Table of Contents Author Guidelines Submit a Manuscript
Pain Research and Management
Volume 17 (2012), Issue 6, Pages 386-390
http://dx.doi.org/10.1155/2012/854159
Review

Complex Regional Pain Syndrome in Children: Asking the Right Questions

Kenneth R Goldschneider

Cincinnati Children’s Hospital Medical Center, Cincinnati, Ohio, USA

Copyright © 2012 Hindawi Publishing Corporation. This is an open access article distributed under the Creative Commons Attribution License, which permits unrestricted use, distribution, and reproduction in any medium, provided the original work is properly cited.

Abstract

BACKGROUND: Complex regional pain syndrome (CRPS) is a painful disorder without a known unifying mechanism. There are little data on which to base evaluation and treatment decisions, and what data are available come from studies involving adults; however, even that literature is relatively sparse. Developing robust research for CRPS in children is essential for the progress toward optimal treatment.

OBJECTIVES: To determine potential avenues of research in pediatric CRPS based on a review of the literature. Areas of concern include diagnostic criteria, peripheral mechanisms, central nervous system mechanisms, the role of the autonomic nervous system, possible risk factors, options for prevention and potential avenues of treatment.

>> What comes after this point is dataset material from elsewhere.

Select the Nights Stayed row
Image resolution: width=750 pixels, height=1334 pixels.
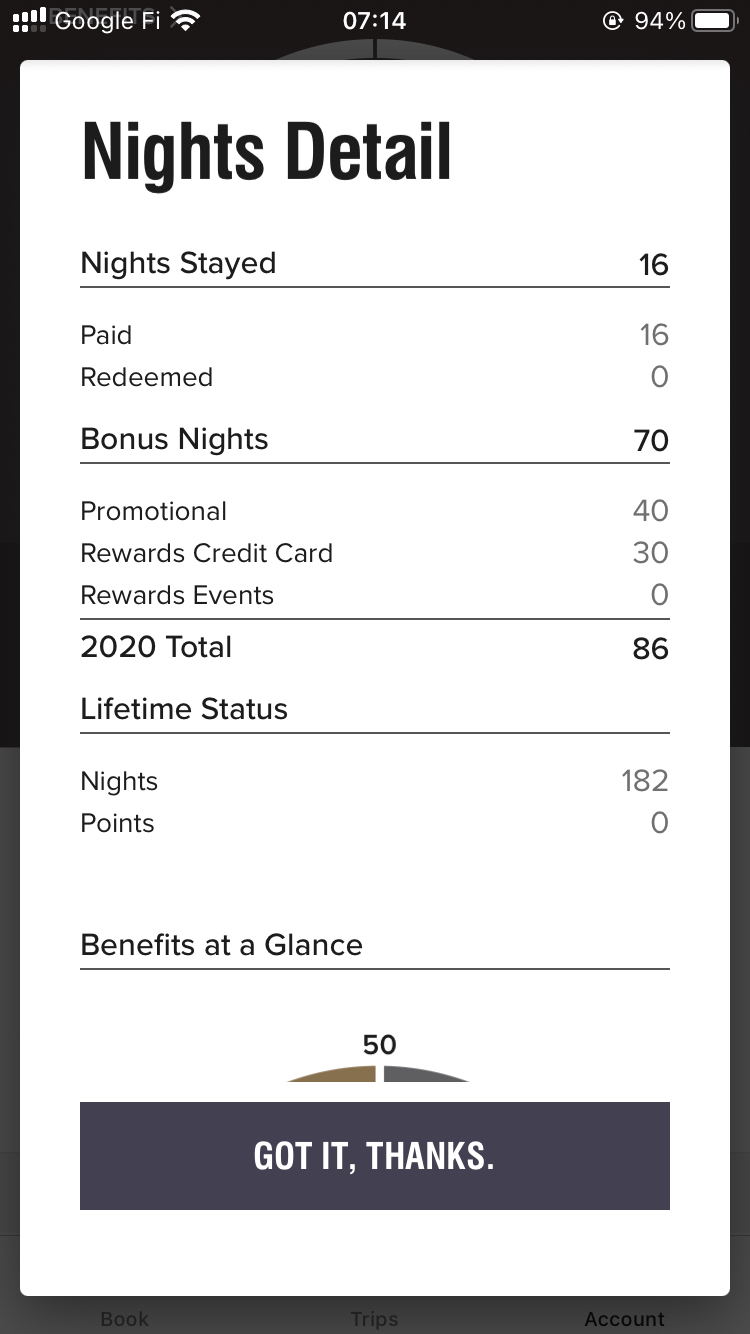click(x=375, y=264)
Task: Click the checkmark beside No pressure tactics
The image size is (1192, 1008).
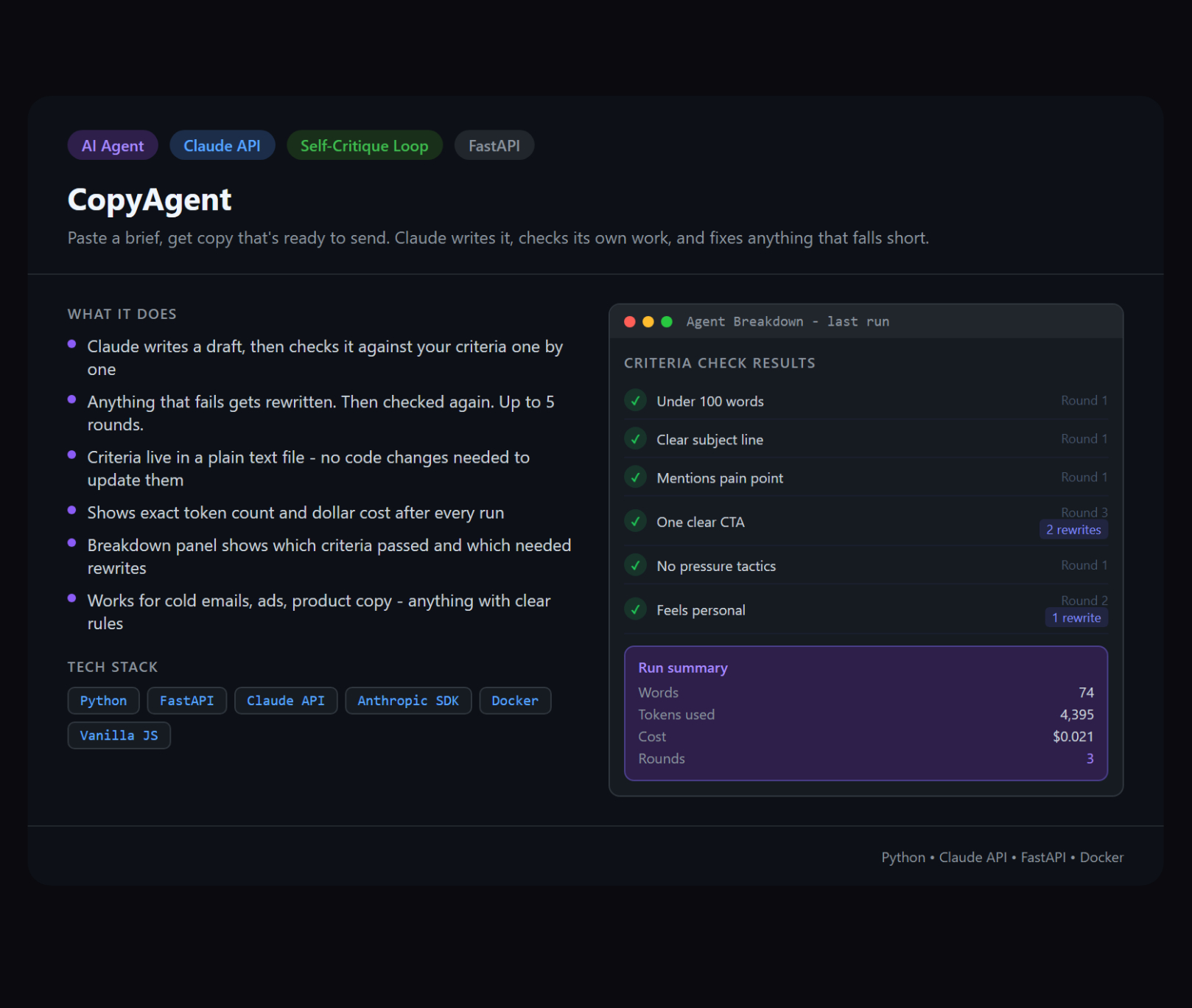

METHODS: A literature review was performed and the results applied to form the hypotheses posited in the form of research questions.

RESULTS AND CONCLUSIONS: CRPS is a complicated entity that is more than a painful sensory condition. There is evidence for peripheral inflammatory and neurological changes, and reorganization in both sensory and motor cortexes. In addition, a significant motor component is frequently observed and there appear to be tangible risk factors. Many of these pieces of evidence suggest options for prevention, treatment and monitoring progress and outcome. Most of the data are derived from adult studies and need to be replicated in children. Furthermore, there may be factors unique to pediatrics due to developmental changes in neuroplasticity as well as somatic, endocrinological and emotional growth. Some of these developmental factors may shed light on the adult condition.